The negative coefficients on log(IPM) and log(ROAS D7) in the 5-feature composite are not a claim that low-IPM creatives scale better. They are the model performing an algebraic decomposition: extracting the parts of Lumina D7 that come from other components (retention, CPI residual) by subtracting out the parts that come from IPM and ROAS_D7.

Recall the Lumina D7 raw formula, expanded with its actual transforms:

raw_d7 = 1.2·z(log(IPM+1)) + 1.6·z(log(ROAS_D7+1)) + 1.0·z(log(RET_D7+1)) − 1.0·z(log(CPI+1))

The composite uses log(IPM + 1) and log(ROAS_D7 + 1) directly — i.e. the same transform Lumina applies internally, minus the z-score step. That is exactly the point: z(log(metric + 1)) = (log(metric + 1) − μ_window) / σ_window, so the un-z-scored log(metric + 1) carries the absolute-level information that the z-score step removes. When the composite has access to both Lumina D7 and the raw log-transforms, the model can decompose:

β·Lumina_D7 − γ·log(IPM+1) − δ·log(ROAS_D7+1) ≈ retention + CPI parts of Lumina + cohort-rank component

That is: the negative IPM/ROAS coefficients remove the IPM and ROAS pieces from Lumina so that the surviving signal is the retention and CPI residual — plus the pure cohort-rank information that Lumina's z-scoring preserves. Under our fixed-budget test design, log(IPM + 1) carries the absolute conversion-efficiency level, log(ROAS_D7 + 1) carries the absolute payback level, and Lumina D7 carries those plus retention and CPI plus the within-window rank. Subtracting the first two from Lumina isolates the rest. The composite isn't reaching for a different metric than Lumina uses — it's giving the model access to the un-normalized version of the same metric, which carries the level information that the z-score step strips out.

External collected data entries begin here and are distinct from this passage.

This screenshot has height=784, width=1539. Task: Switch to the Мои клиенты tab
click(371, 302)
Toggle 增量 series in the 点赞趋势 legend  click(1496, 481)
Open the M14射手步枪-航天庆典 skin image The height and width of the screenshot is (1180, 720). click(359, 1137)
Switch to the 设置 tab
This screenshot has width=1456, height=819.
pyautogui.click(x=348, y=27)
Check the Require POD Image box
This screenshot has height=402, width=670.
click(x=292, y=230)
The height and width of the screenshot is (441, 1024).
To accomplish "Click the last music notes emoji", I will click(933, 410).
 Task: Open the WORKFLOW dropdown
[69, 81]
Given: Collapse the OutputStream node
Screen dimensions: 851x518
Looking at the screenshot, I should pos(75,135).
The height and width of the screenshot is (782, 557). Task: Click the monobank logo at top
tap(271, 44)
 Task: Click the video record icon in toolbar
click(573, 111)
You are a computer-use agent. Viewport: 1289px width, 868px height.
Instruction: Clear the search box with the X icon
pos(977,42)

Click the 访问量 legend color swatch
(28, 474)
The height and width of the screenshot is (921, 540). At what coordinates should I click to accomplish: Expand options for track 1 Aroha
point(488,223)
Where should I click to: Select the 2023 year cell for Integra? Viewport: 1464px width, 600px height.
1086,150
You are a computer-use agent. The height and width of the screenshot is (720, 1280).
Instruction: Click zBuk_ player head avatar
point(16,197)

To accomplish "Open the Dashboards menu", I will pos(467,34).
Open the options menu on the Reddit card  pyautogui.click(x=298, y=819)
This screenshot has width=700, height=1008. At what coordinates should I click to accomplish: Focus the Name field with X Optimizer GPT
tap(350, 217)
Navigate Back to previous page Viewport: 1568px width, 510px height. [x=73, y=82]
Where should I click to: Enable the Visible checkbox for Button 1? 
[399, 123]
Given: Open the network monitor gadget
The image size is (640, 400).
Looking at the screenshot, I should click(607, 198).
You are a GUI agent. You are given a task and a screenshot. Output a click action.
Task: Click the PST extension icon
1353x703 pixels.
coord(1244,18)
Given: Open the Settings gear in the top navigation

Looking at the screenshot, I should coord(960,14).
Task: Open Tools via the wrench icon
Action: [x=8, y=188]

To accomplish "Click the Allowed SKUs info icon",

This is verifiable by tracking how the IPM coefficient changes as we add features:

Composite	IPM coefficient	ROAS D7 coefficient	Interpretation
IPM + ROAS_D7 only	−0.06	−0.40	Small marginal effect when alone
+ both Luminas	−0.51	−0.92	Model uses IPM/ROAS to extract non-IPM/non-ROAS parts of Lumina
+ install_share	−0.71	−0.80	Both IPM and share now carry the absolute-level signal
+ log_installs explicitly	−0.18	−0.32	Once installs is its own variable, IPM/ROAS coefficients shrink — confirming they were carrying the install-volume signal

The shrink from −0.71 to −0.18 (IPM) when log(installs) is added explicitly is the cleanest evidence of the mechanism. The IPM coefficient was carrying the absolute-volume signal because nothing else could; once log(installs) is given the job directly, IPM gets to keep just its smaller, true marginal effect.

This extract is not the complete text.